Aveva lasciato circa un mesetto fa Supergirl con un episodio – la nostra recensione QUI – che si era definitivamente tuffato a capofitto nelle conseguenze del crossover evento Crisi sulle Terra Infinite. 

Lex Luthor, sempre intenzionato a scoprire la verità su Leviathan, aveva propiziato l’arrivo da una realtà parallela di Winslow Schott ovvero Toyman che aveva messo sotto scacco National City. Fortunatamente in aiuto di Supergirl e dei suoi alleati era arrivato dal futuro Winn, il loro Winn ora membro della Legione dei Super-eroi, intenzionato a sconfiggere Toyman le cui azioni si sarebbero riverberate negativamente sul suo futuro.

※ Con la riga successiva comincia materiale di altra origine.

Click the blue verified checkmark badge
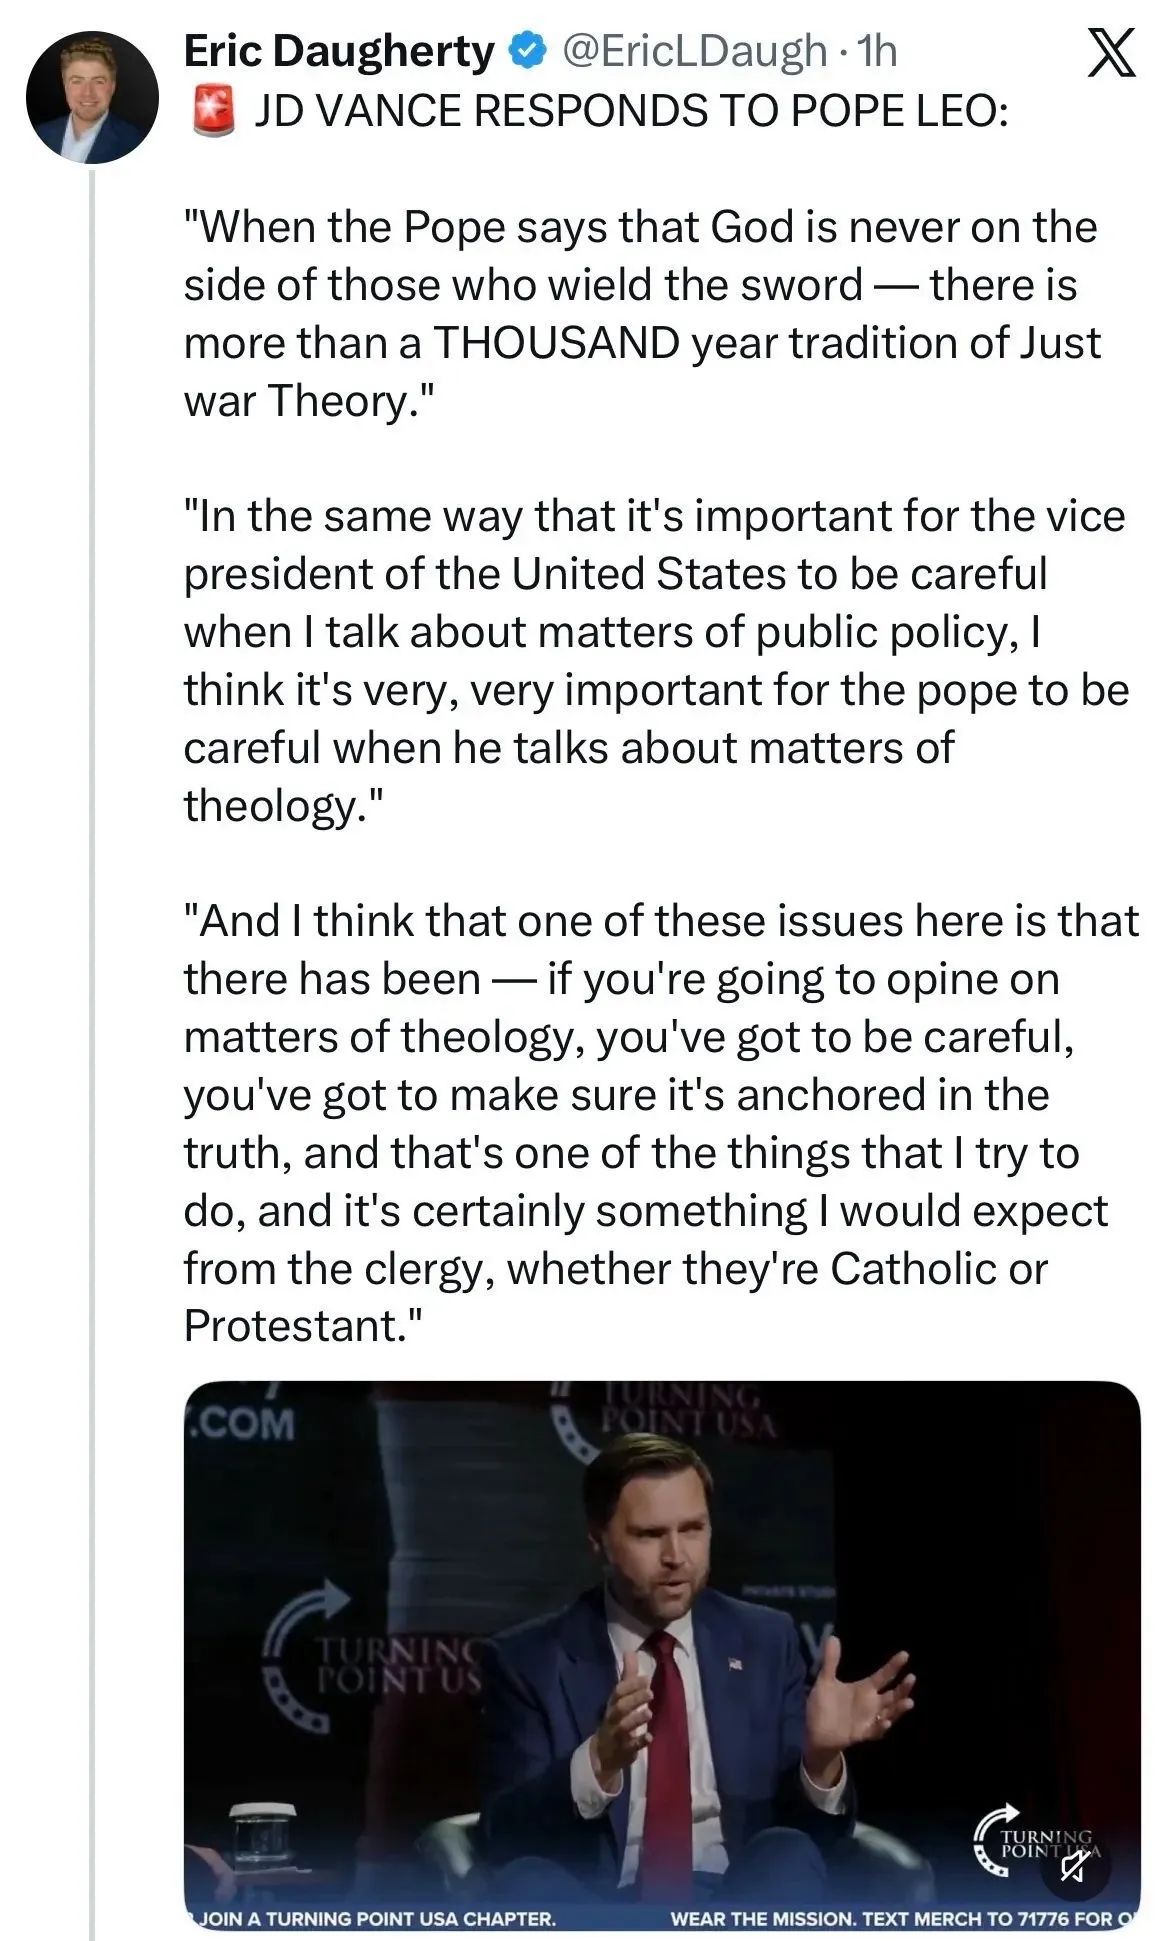Viewport: 1170px width, 1941px height. (528, 52)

Con gli eroi impegnati nel combattere quindi un Toyman particolarmente tenace e che pur di non farsi catturare si era sacrificato, Lex era riuscito ad ottenere l’accesso alla nave di Winn e recuperare preziose informazioni su Leviathan, sulla sua leader e sul loro segreto più importante: sono immortali.

Da qui riprende l’episodio di questa settimana intitolato Back From the Future Part Two.

Un attacco al quartier generale del DEO fa capire ai nostri che la minaccia di Toyman è tutt’altro che superata: Schott si è infatti digitalmente trasferito nei sistemi informatici diventando un pericolo ancora più serio.

Lex ha giocato un tiro mancino al suo alleato Brainiac che trovandosi spiazzato confessa a Winn la sua alleanza.

Si tratta di un altro scaltro diversivo di Lex che intanto cerca la scalata a Leviathan tramite l’altra sua alleata, la sorella Lena, che propone una alleanza ad Andrea per completare lo sviluppo delle Lenti della Obsidian Tech.

Toyman intanto ha preso pieno possesso del DEO attivando le Lexo Suit presenti all’interno del quartier generale: l’unica speranza è Winn che deve digitalizzarsi cercando di neutralizzare Toyman.

La battaglia e le rivelazioni su questo attacco con il “tradimento” di Brainiac ormai palese costringono Alex ad una incredibile decisione.

Back From the Future Part Two chiude idealmente il cerchio dell’inizio di questa seconda parte di stagione con un episodio solido, forse meno “scattante” dal punto di vista del ritmo e coinvolgente dal punto di vista della sceneggiatura ma non meno puntuale.

L’episodio serve in definitiva a cementare il nuovo status quo che fa chiarezza più sugli antagonisti che sugli eroi. È indubbio che sia Lex Luthor il perno su cui ruotano e ruoteranno nel prossimo futuro le vicende delle serie dratico cambio di rotta che rende organici elementi buttati un po’ alla rinfusa nella prima parte di stagione – da Leviathan stesso al personaggio di Andrea Rojas passando per Lena messa almeno per il momento un po’ in secondo piano.

L’episodio però rimischia anche le carte in tavola per gli eroi con la decisione di Alex legata al DEO e il ruolo, che si sta evidentemente trasformando in un doppio gioco, di Brainiac.

Nel mezzo c’è una buona dose di azione con un plot che è molto fumettistico nel cercare di tenere insieme vari punti di vista della vicenda ma anche qualche passaggio a vuoto come il tentativo di reintrodurre una componente romance nelle vicende che si dimostra però già un po’ forzata in queste prime battute.

La domanda è lecita: riuscirà Supergirl a mantenere questo buon momento di forma?